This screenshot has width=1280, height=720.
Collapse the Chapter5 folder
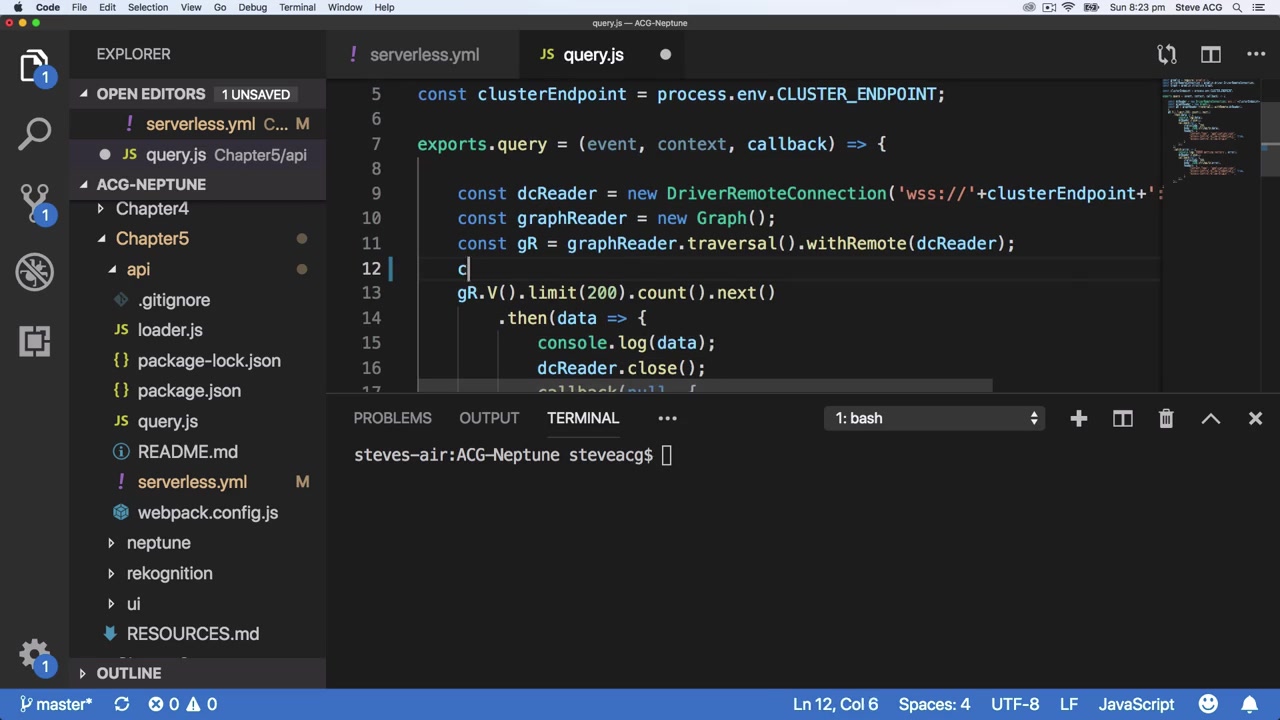click(x=152, y=239)
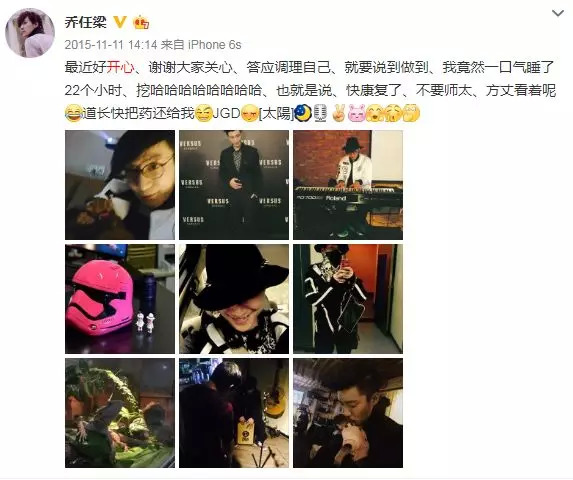Image resolution: width=573 pixels, height=480 pixels.
Task: Open the masked mirror selfie photo
Action: coord(348,299)
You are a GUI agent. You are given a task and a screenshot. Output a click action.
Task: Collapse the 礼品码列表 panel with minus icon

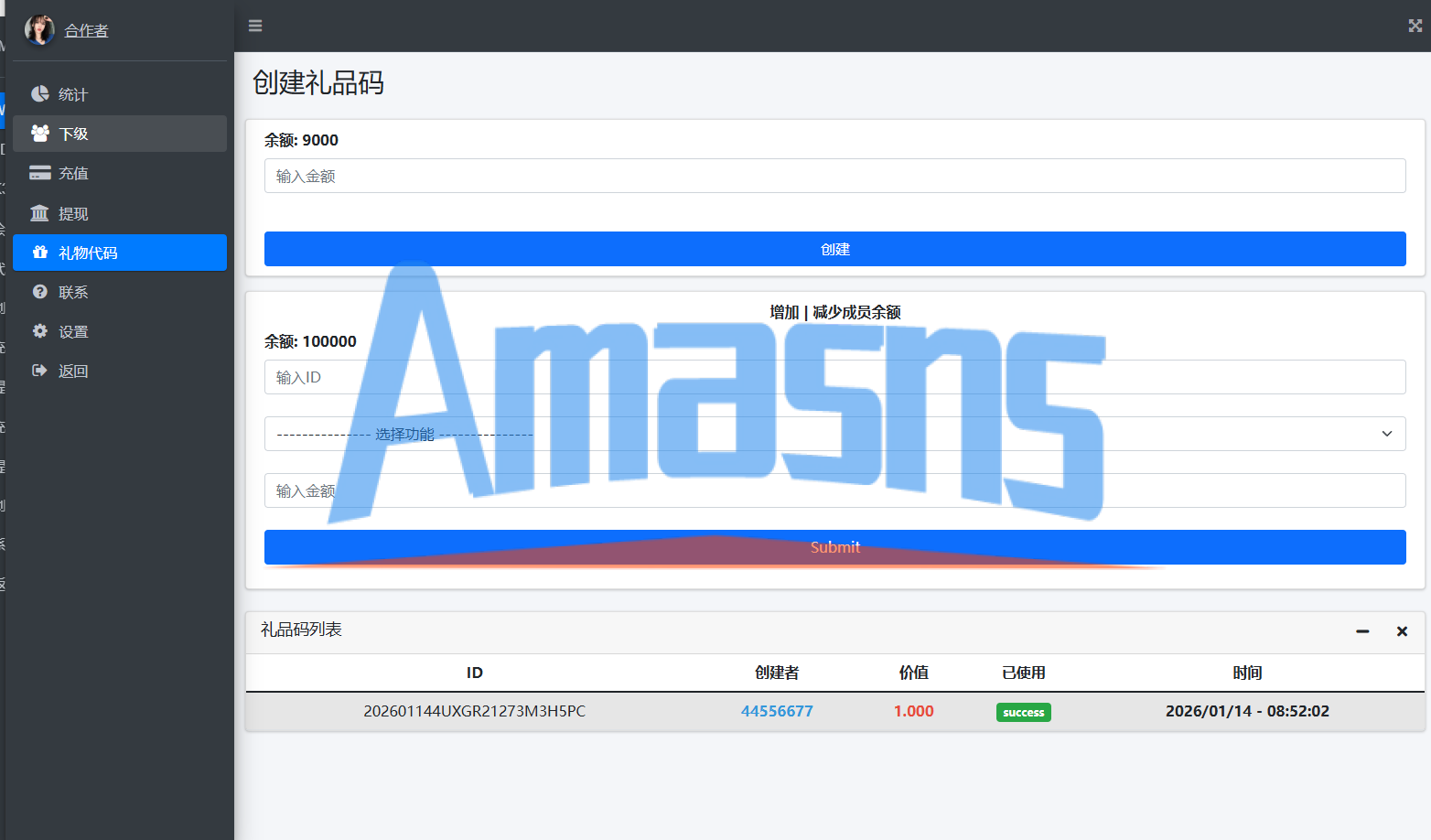click(1362, 631)
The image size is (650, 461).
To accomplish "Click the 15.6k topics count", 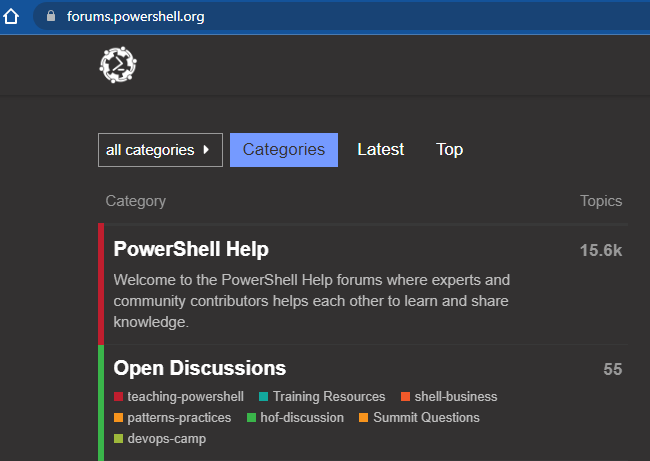I will (x=600, y=250).
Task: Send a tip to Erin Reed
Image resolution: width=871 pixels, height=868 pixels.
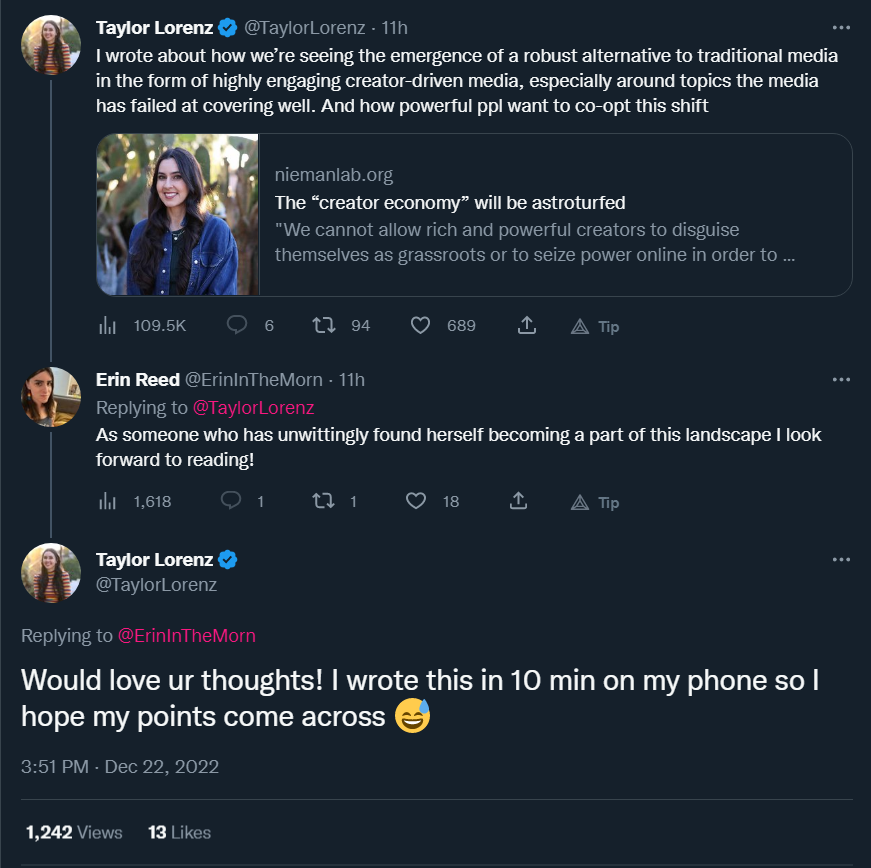Action: pos(595,503)
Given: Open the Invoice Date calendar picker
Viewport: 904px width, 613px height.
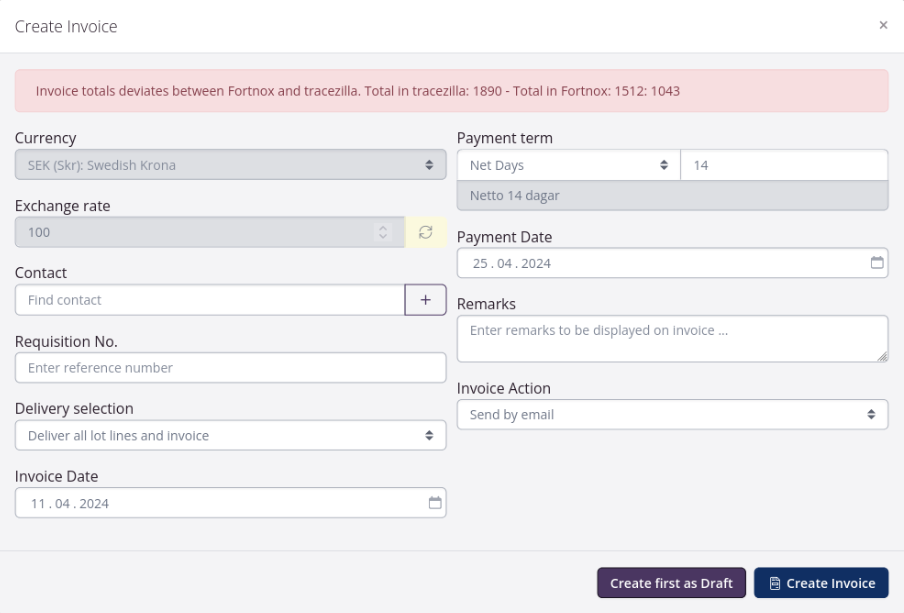Looking at the screenshot, I should (x=434, y=503).
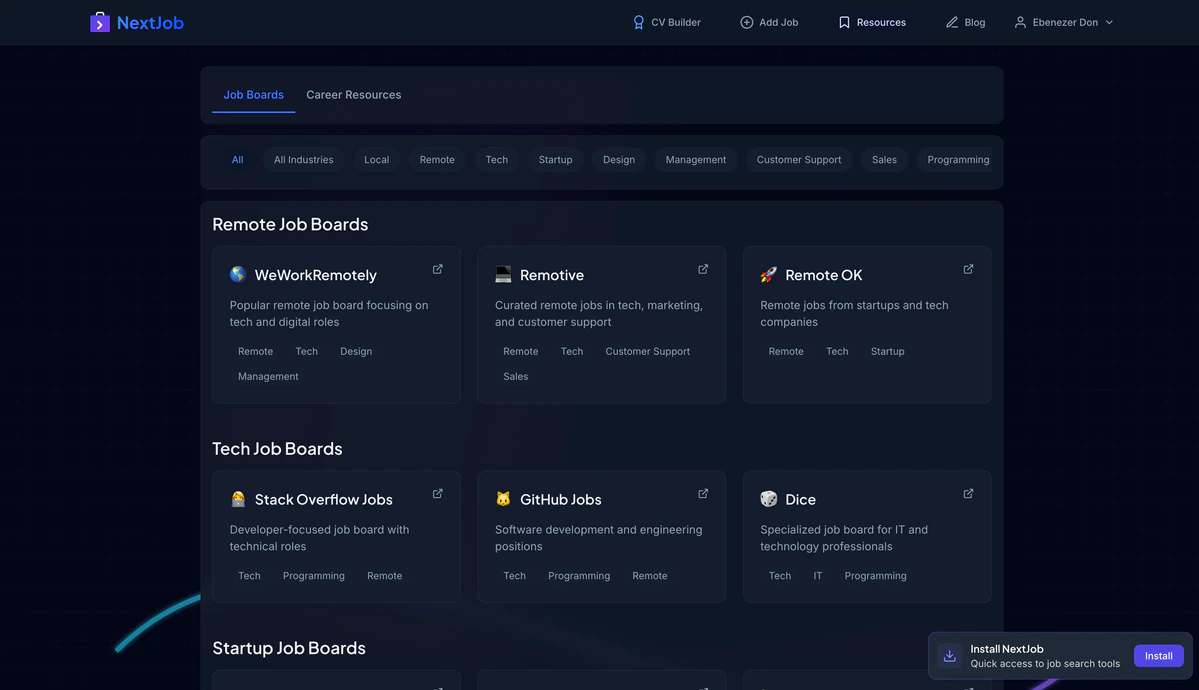Select the Resources bookmark icon
Screen dimensions: 1199x690
(x=843, y=21)
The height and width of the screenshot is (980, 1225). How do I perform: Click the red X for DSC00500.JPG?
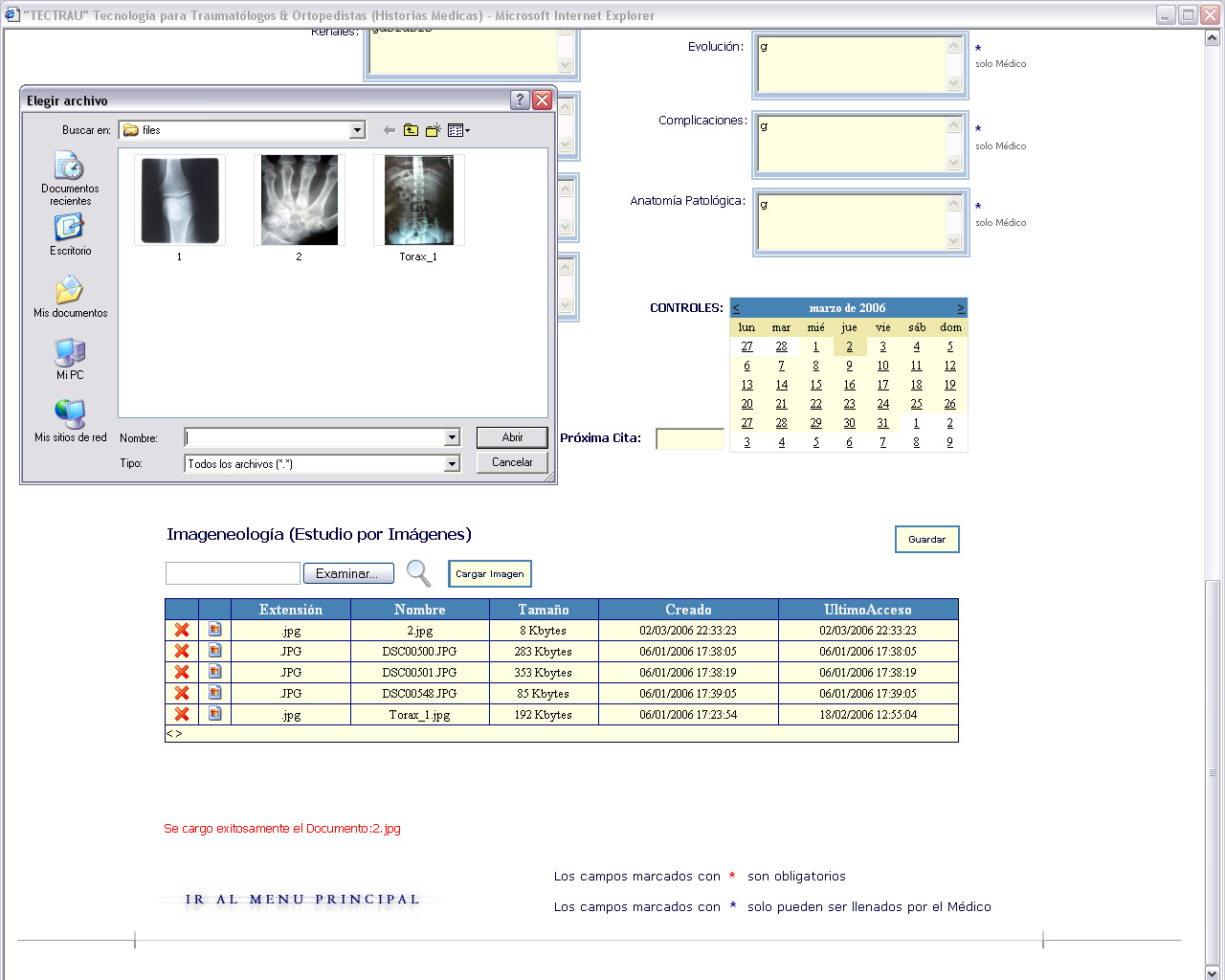pos(181,651)
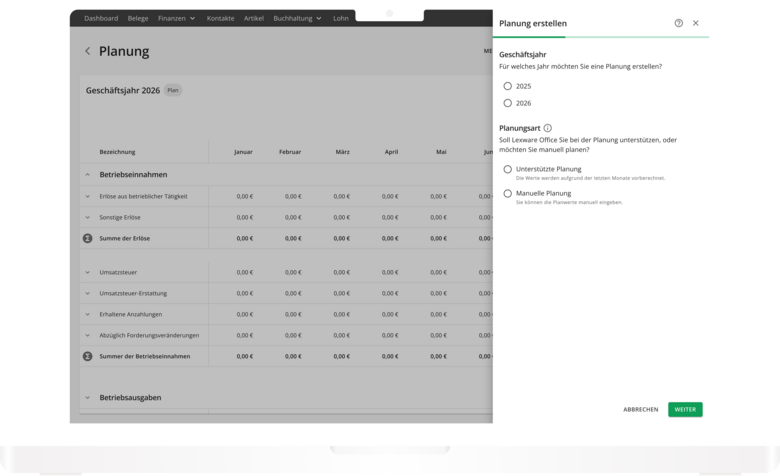Click the sum icon beside Summer der Betriebseinnahmen
This screenshot has height=476, width=780.
[x=87, y=355]
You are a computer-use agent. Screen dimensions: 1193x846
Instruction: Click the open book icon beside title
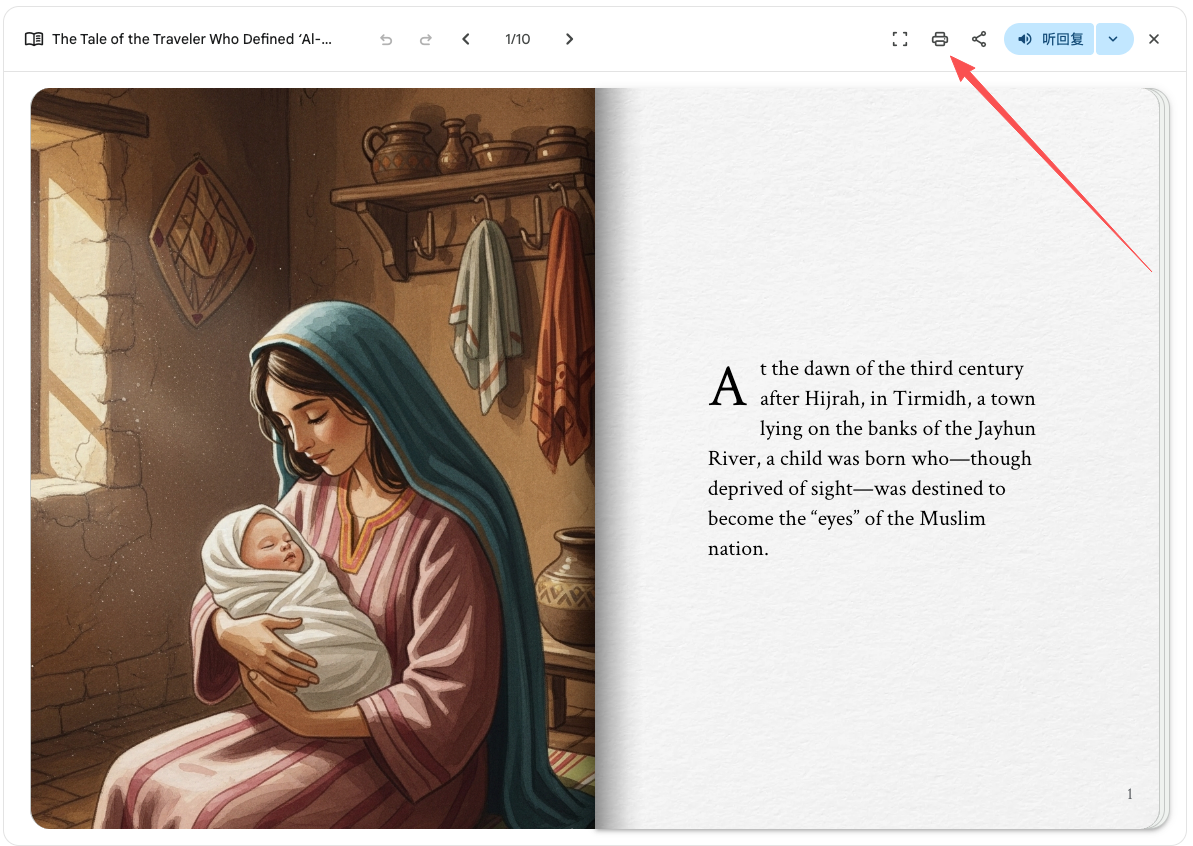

• _Exercise aim_: Copy out the material from the line containing "The height and" up to and including the line containing "[x=87, y=355]", without the pictures.

• _Correct result_:
The height and width of the screenshot is (980, 1225). How do I perform: Click the red X for DSC00500.JPG?
pos(181,651)
Click the sum icon beside Summer der Betriebseinnahmen
This screenshot has height=476, width=780.
[x=87, y=355]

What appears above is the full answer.